A Vintage Vignette by John P. Rankin

May 11, 2008

Recently initiated development of a property along Beadle Lane at Wall-Triana Highway removed some of the trees and underbrush that hid the old Barclay-Toney Cemetery. It carries that name on old maps, but it is properly the Toney Cemetery, containing graves of the family of Harris Toney. Harris Toney was a pioneer landowner of the area, possessing almost 2400 acres located from the airport to the Tennessee River, from both sides of the Barren Fork of Indian Creek and east of Blackwell Swamp past the west side of the old Triana town boundaries. He obtained most of his lands through government patents from 1818, but he also purchased the land patented in that year by General William Adair, consisting of about 750 acres west and south of Triana.

Data posted on Ancestry.com shows that Harris Toney was a son of Charles Toney and a grandson of another Harris Toney, whose mother was Elizabeth Harris. His ancestry has been researched back to England and the early Colonial days of Virginia. Siblings of Harris Toney of Triana included Charles, William, Caleb, and Edmond Toney. All except Edmond were born in the 1790s, while Edmond was born in 1807. Caleb, Edmond, and Harris Toney all figure prominently in the early land history of the Triana and Madison areas. Harris was born in 1795 and died in 1843. He married Clarissa Noble of Madison County in 1821. Caleb married Margaret Miller, believed to have been a daughter of Henry and Mary Miller, who lived near the Toneys and for whom Miller Branch off Barren Fork is named. There is still a tombstone for Margaret Miller (1777-1854) in the Watkins-Rowe Cemetery along Barren Fork near the airport, on the north shoulder of Wall-Triana Highway and near the Toney family cemetery. The Watkins-Rowe Cemetery today has numerous toppled large trees, but somehow they missed an intact table tomb, one of the very few that still stands in this county.

The Harris Toney family cemetery contains 10 marked graves, but there are undoubtedly more unmarked. The tombstones there are for Harris Toney, Charles A. Toney (a son of Harris), Martha E. Coons (a daughter of Harris Toney), her husband Dr. Samuel W. Coons, Everett Coons (child), Milly S. Aikin (nee Noble, married Cyrus Aikin in 1833, probably a sister of Harris Toney's wife Clarissa Noble,), Dr. Anderson M. Barclay (husband of Matilda N. Toney and later Millie A. Toney, both were daughters of Harris Toney), Harris Barclay (son of A. M. and M. N.), Kate Barclay (daughter of A. M. and M. N.), and an unnamed infant of A. M. and M. N. Barclay. The Toney wives of Dr. Barclay are very likely buried in the cemetery, but no tombstones for them were found in a recent visit.

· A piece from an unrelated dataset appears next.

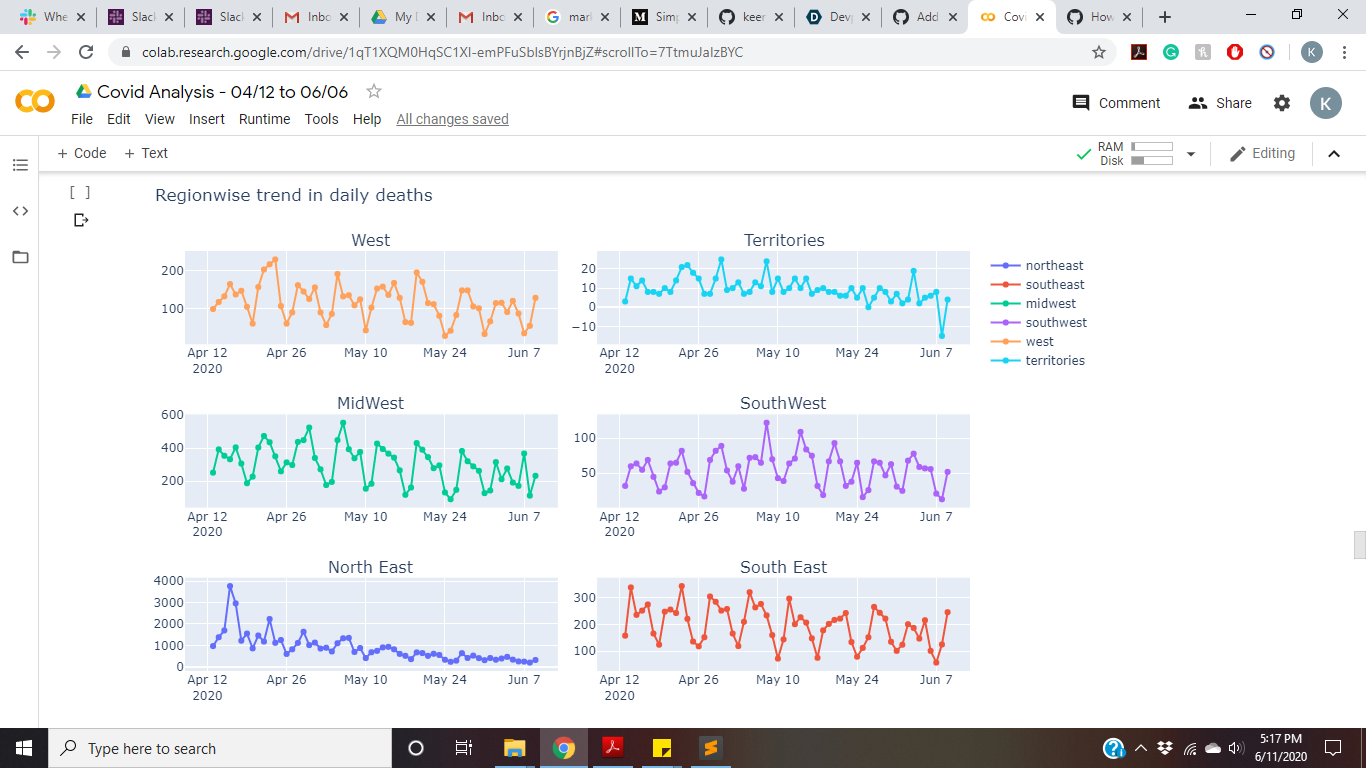Click the Windows taskbar search box
Screen dimensions: 1366x768
[216, 748]
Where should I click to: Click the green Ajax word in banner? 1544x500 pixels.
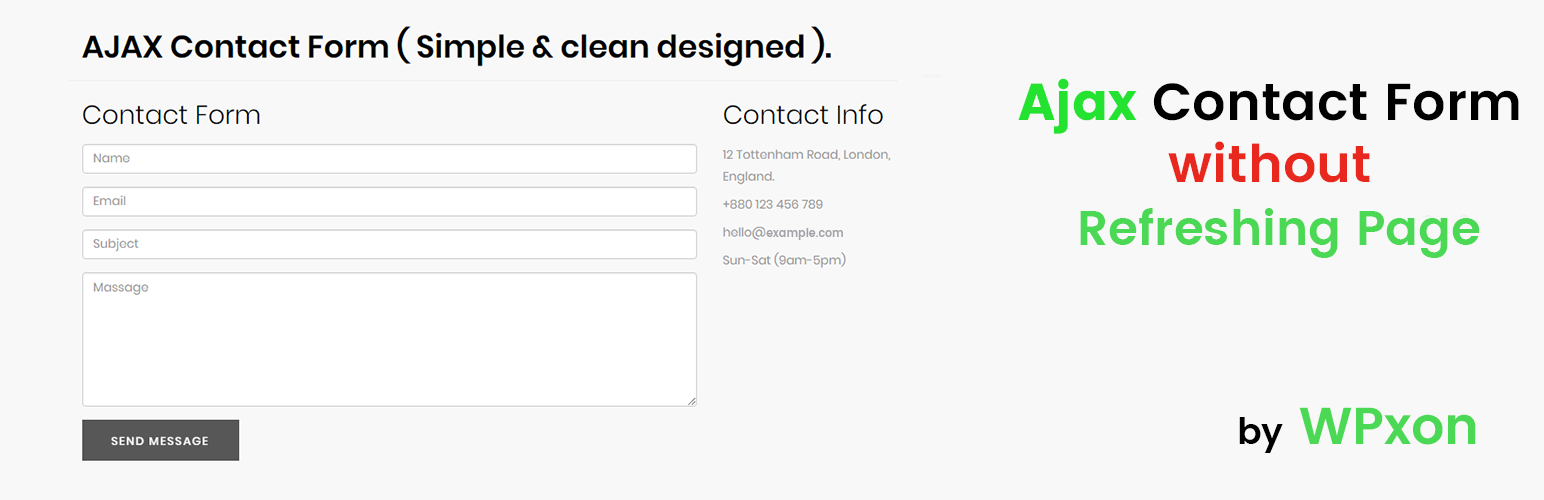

Caleb Toney and his family members are buried in the old Triana City Cemetery, some with tombstones in a separately walled family plot. Caleb was a cabinetmaker and became Administrator for his brother Harris' estate. In 1844 he purchased from the estate the land and house that had been owned by William Adair in Triana. His son Caleb Jr. inherited the property, which in turn passed to grandson John B. Toney. John Toney married Leara Trotman of Madison in 1913, and they were living in the Adair-Toney plantation house at the time of a 1932 newspaper story about the history of the property and the family. The article includes a detailed description of the old house, now gone. The Toney family history is linked by marriages in this area with surnames of Fletcher, Rowe, Wiggins, Ragland, Hundley, Lanier, Garner, and Wynn, among others. In the same manner as the pioneer Wall family along the river, the Toney family apparently also had descendants who moved away from the river and mosquitoes carrying yellow fever to the northwestern part of the county and left their name on communities and roads.